▶ EXERCISE REQUIREMENTS
1. In the transcript, what was the EPRA NAV per share as of June 30, 2024?
2. Echo the part of the transcript starting with "Let's move on to Slide" and going on through "a year-on-year basis.".

▶ EXTRACTED TEXT

In terms of value, there was a clear downward pressure on bulk sales, with orders down 5% in value, despite this increase in volume. In this context, the Group has been even more selective with a pre-sold grade on operations launched in H1 over 80% compared with 59% for the same period last year. Sales launches were down 40% year-on-year compared with minus 30% in H1 2023.
In Slide 19, we are happy to present a new project illustrating the complementary nature of our two business line. The Development division indeed completed in July the acquisition of another to be repositioned assets from the investment division. Located in the center of Lyon, the office tower will be converted into roughly 100 high-end housing units by the end of 2026.
47 social housing units have already been sold in bulk in July 2024 to the social landlord Lyon Métropole Habitat. In H1 2024, the development division demonstrated again its expertise in mixed-use project, which is a key component of the 2050 city. In June 2024, we inaugurated a large-scale campus dedicated to soft industries, technologies and services, comprising 7 assets built on a site of almost 7 hectares. The PION campus is a genuine demonstration of our expertise in large-scale mixed-use projects with a positive impact on nature.
In addition, in H1 2024, Icade Promotion began work to build a digital and emerging technology campus in the South of France. These works are part of the property development contract, representing €53 million signed in June 2023. The delivery is expected in September 2026. It's worth noting that this is the first milestone in a wider project that could potentially include also sudden housing.
I'll now turn the floor over to Christelle to present the financial results.
Christelle De Robillard
Thank you, Nicolas. Now, let's move on to the presentation of our H1 2024 financial results. Net year end cash flow from strategic operations remained stable at €111 million compared to June 30, 2023. This is a result of differences in performance between the business plans. The Property Investment division net cash flow increased strongly by €35 million compared with H1 2023, especially thanks to higher rental income and lower finance expenses.
The Property Development business, net fund cash flow decreased by €34.5 million compared with H1 2023 due to one-off impairment losses on projects in the portfolio. I will come back to this later in detail. Overall, the group's net cash flow stood at €169 million, reflecting the impact of the disposal of the Healthcare business on cash flow.
Let's move on to Slide 23. As of June 30, 2024, EPRA NAV per share was €62.6, declining roughly by 7%. This year-on-year change is due in particular to the evolution in the value of the property investment portfolio, representing €3.3 per share and the interim dividend paid in March 2024 of €2.4 per share.
Let's dive into the financial performance of Property Investment Division in Slide 25. There are 3 messages to take away from this slide. Firstly, the Property Investment division revenues came to €188 million in H1 2024, up €7 million on a year-on-year basis.
Secondly, the like-for-like growth was solid at plus 4.1%, supported by the positive impact of indexation plus 5.5%. This positive effect was partly offset by the effect of tenant departures, minus 1.2% and negative reversion on renewals, minus 0.2%. Slightly, growth was driven by the performance of the well-positioned offices and Light Industrial segments, which saw revenues rise respectively by 6.4% and 7.8% on a like-for-like basis.

▶ RAW DATA
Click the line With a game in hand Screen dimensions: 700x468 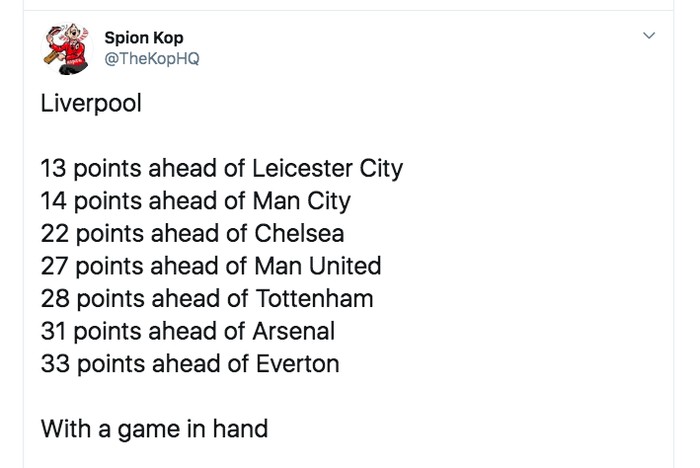coord(154,429)
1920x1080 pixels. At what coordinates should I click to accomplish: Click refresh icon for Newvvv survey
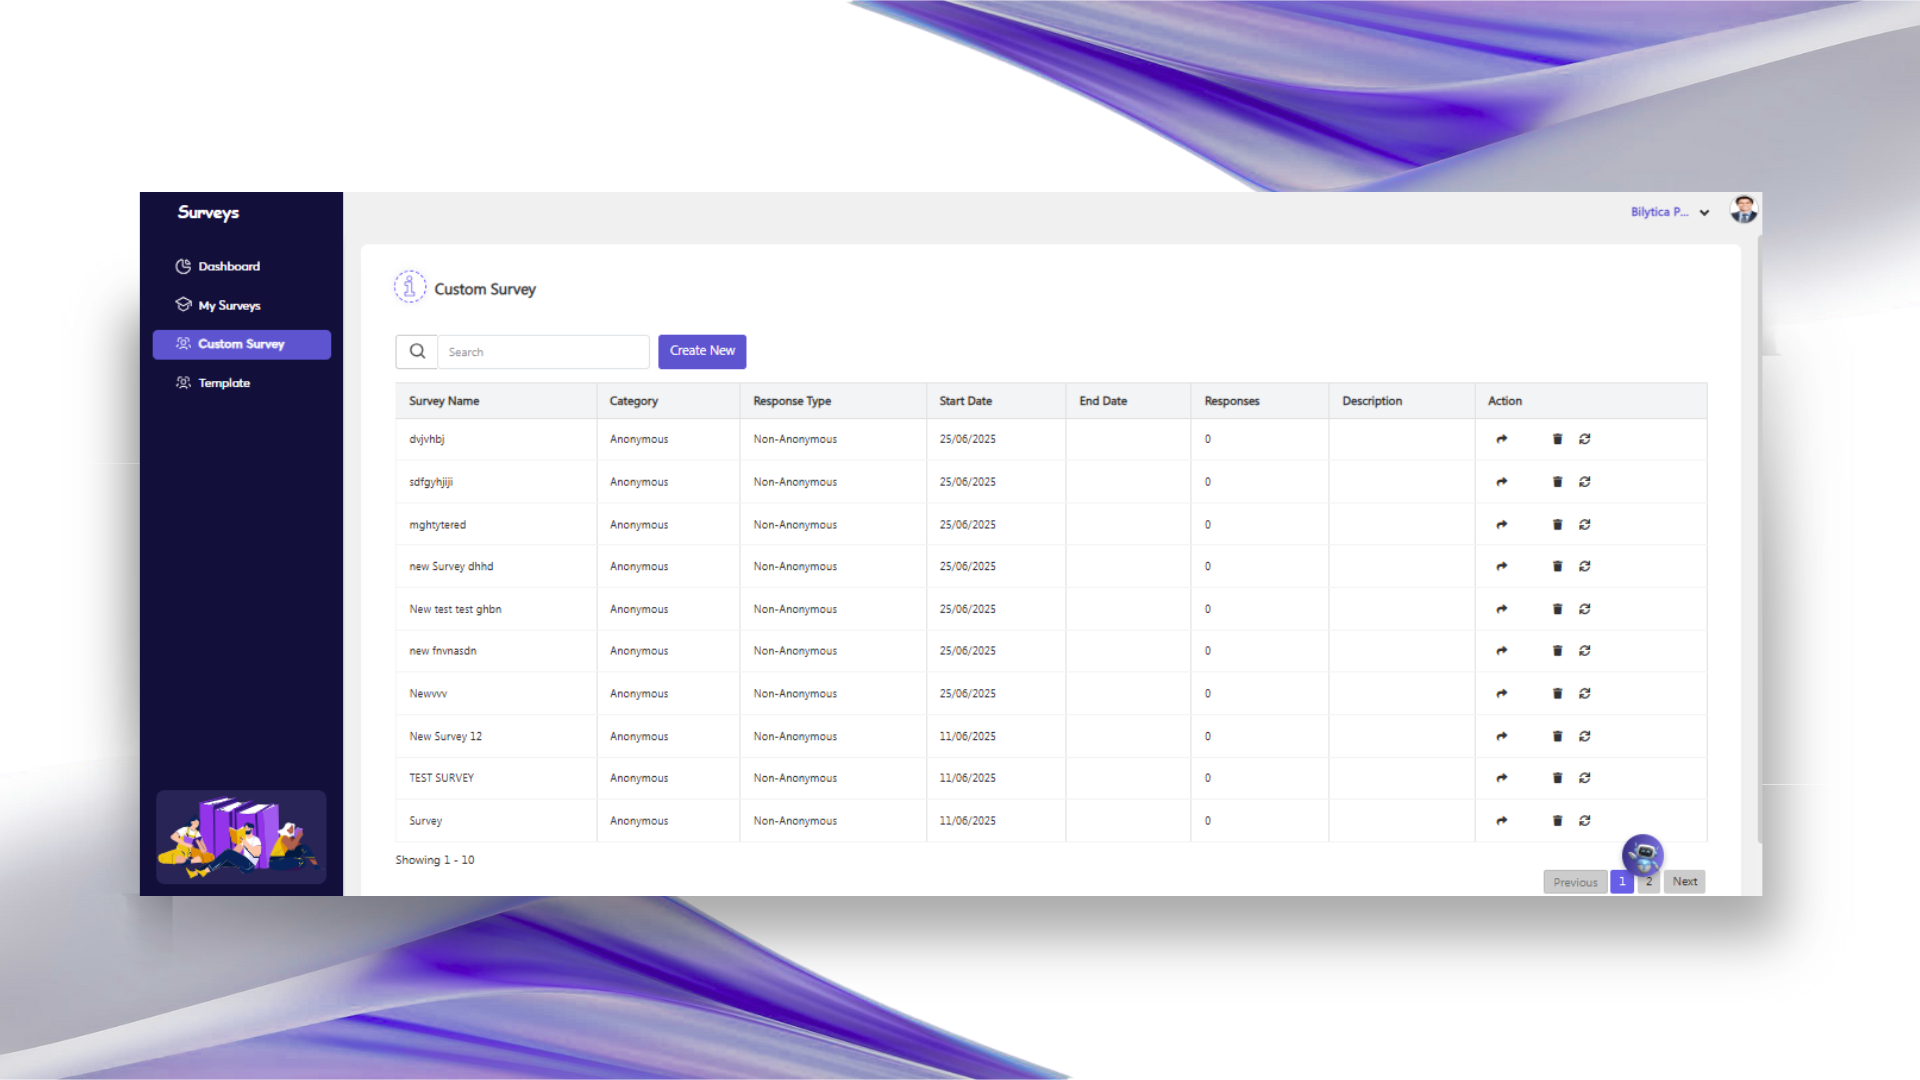click(1585, 693)

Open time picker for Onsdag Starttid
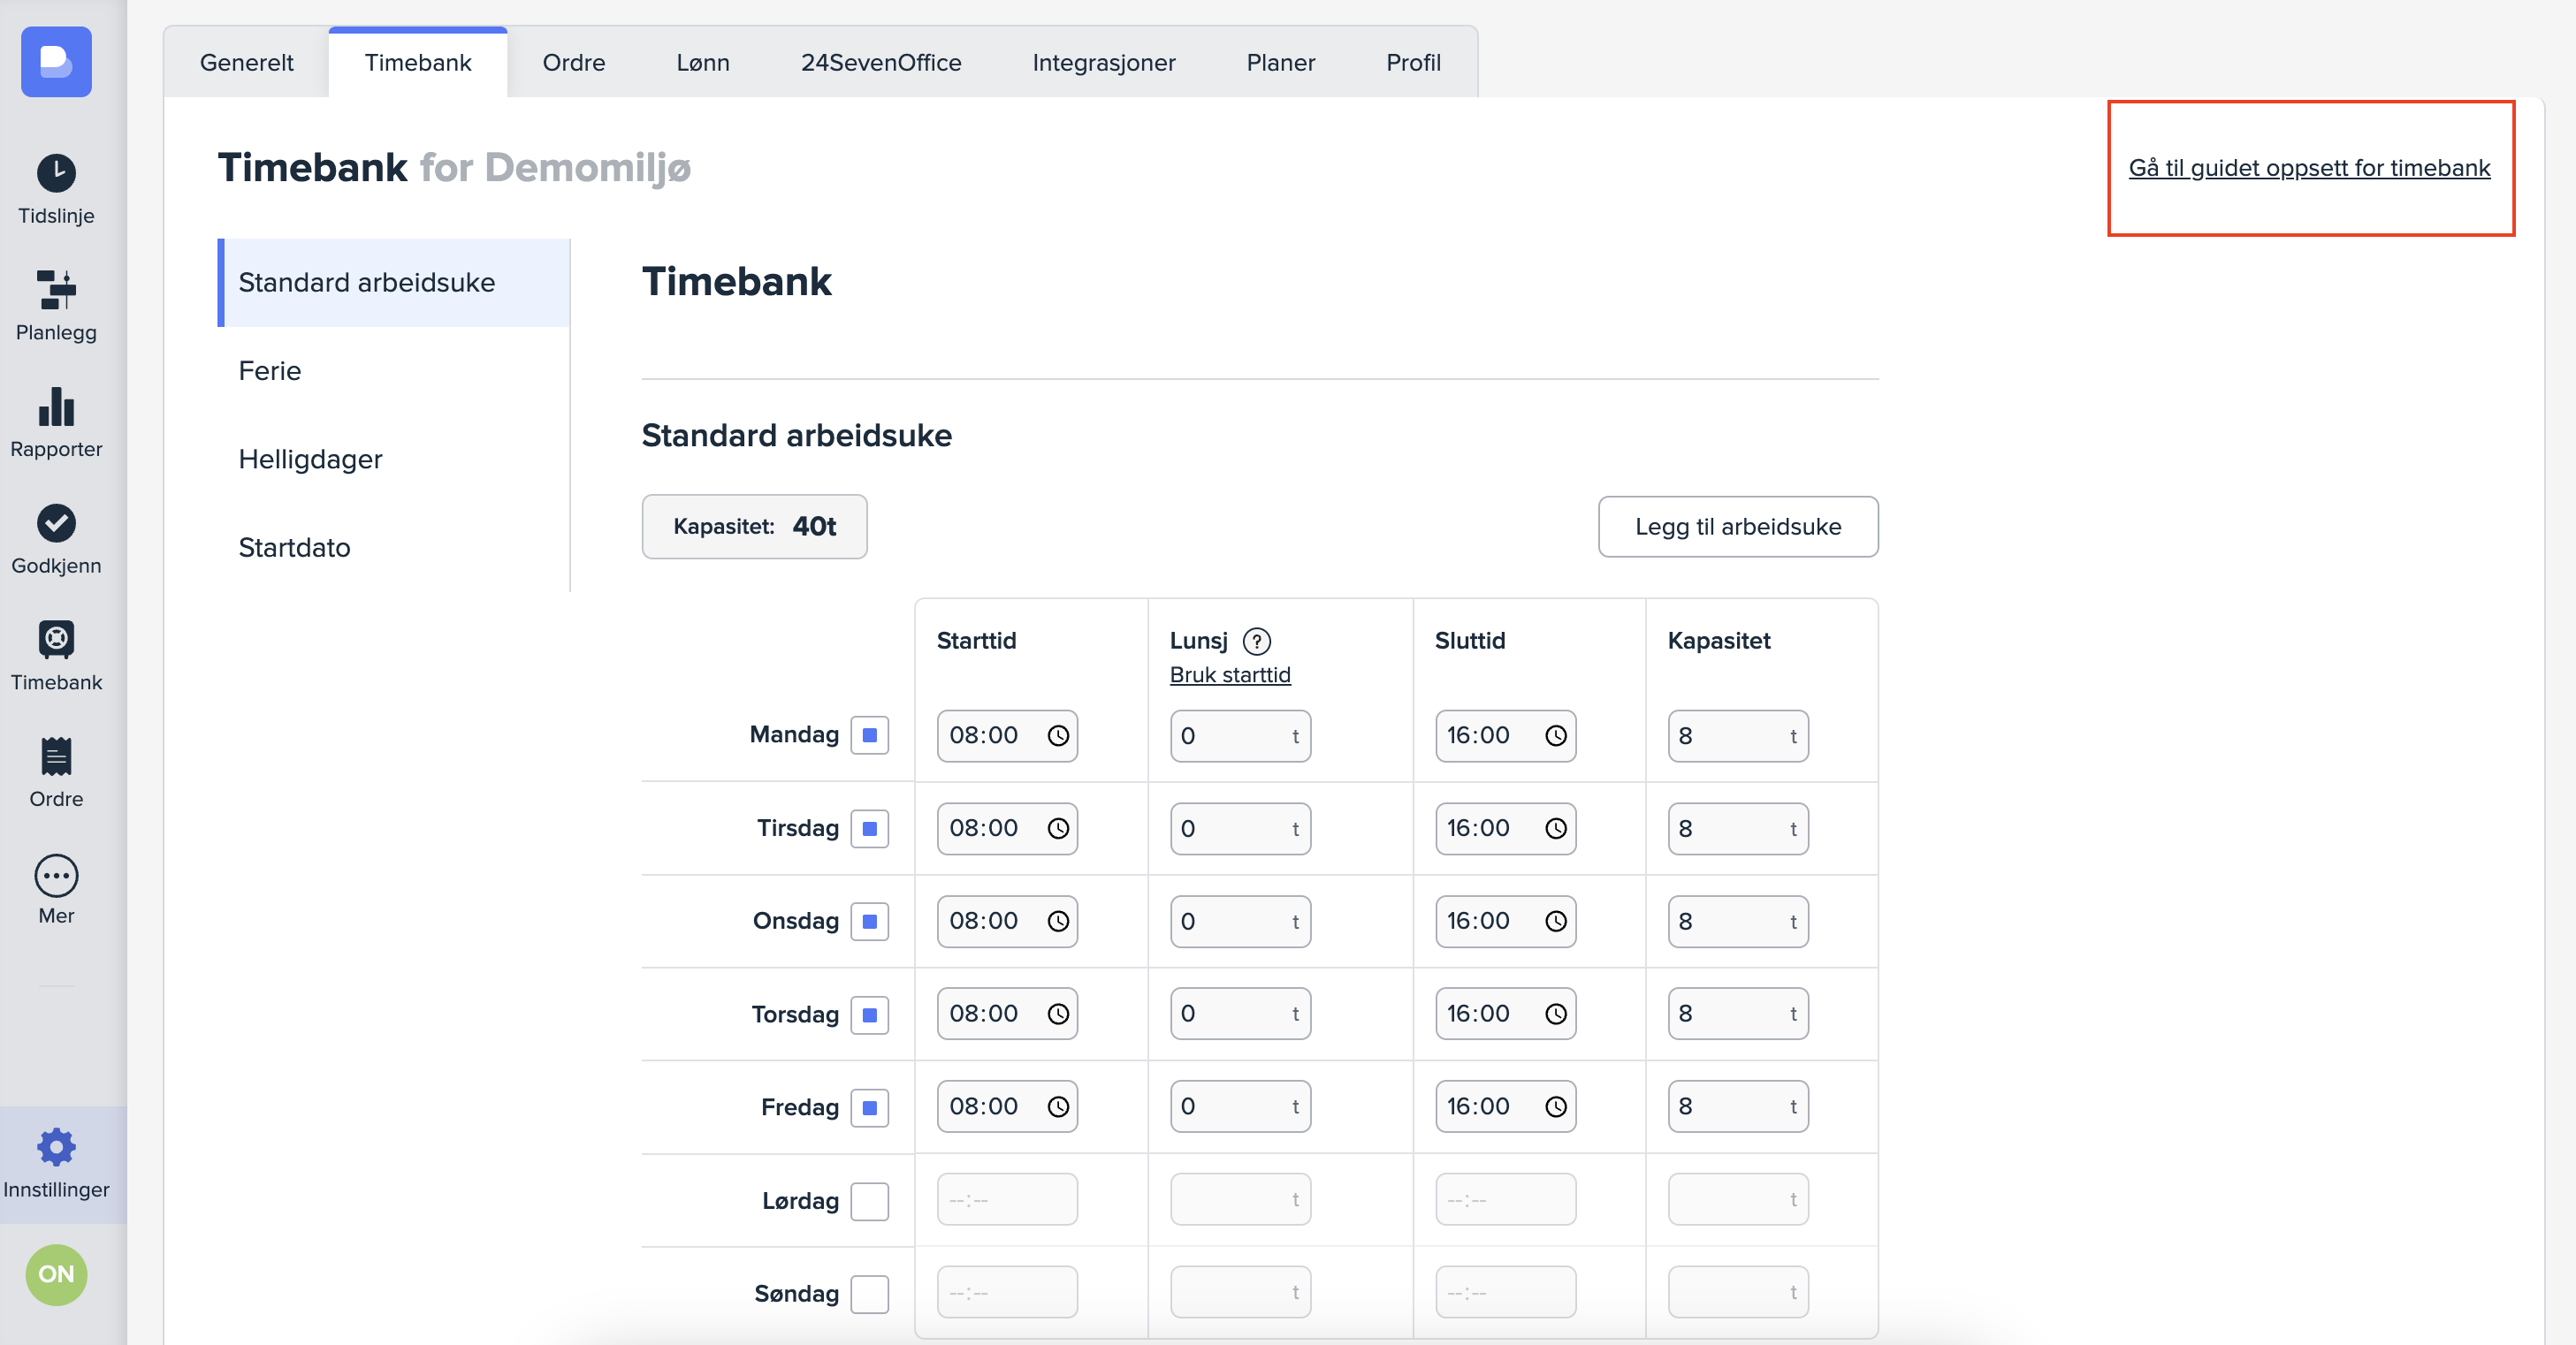point(1058,921)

▶ RESPONSES FOR EACH TASK
1. €62.6

2.
Let's move on to Slide 23. As of June 30, 2024, EPRA NAV per share was €62.6, declining roughly by 7%. This year-on-year change is due in particular to the evolution in the value of the property investment portfolio, representing €3.3 per share and the interim dividend paid in March 2024 of €2.4 per share.
Let's dive into the financial performance of Property Investment Division in Slide 25. There are 3 messages to take away from this slide. Firstly, the Property Investment division revenues came to €188 million in H1 2024, up €7 million on a year-on-year basis.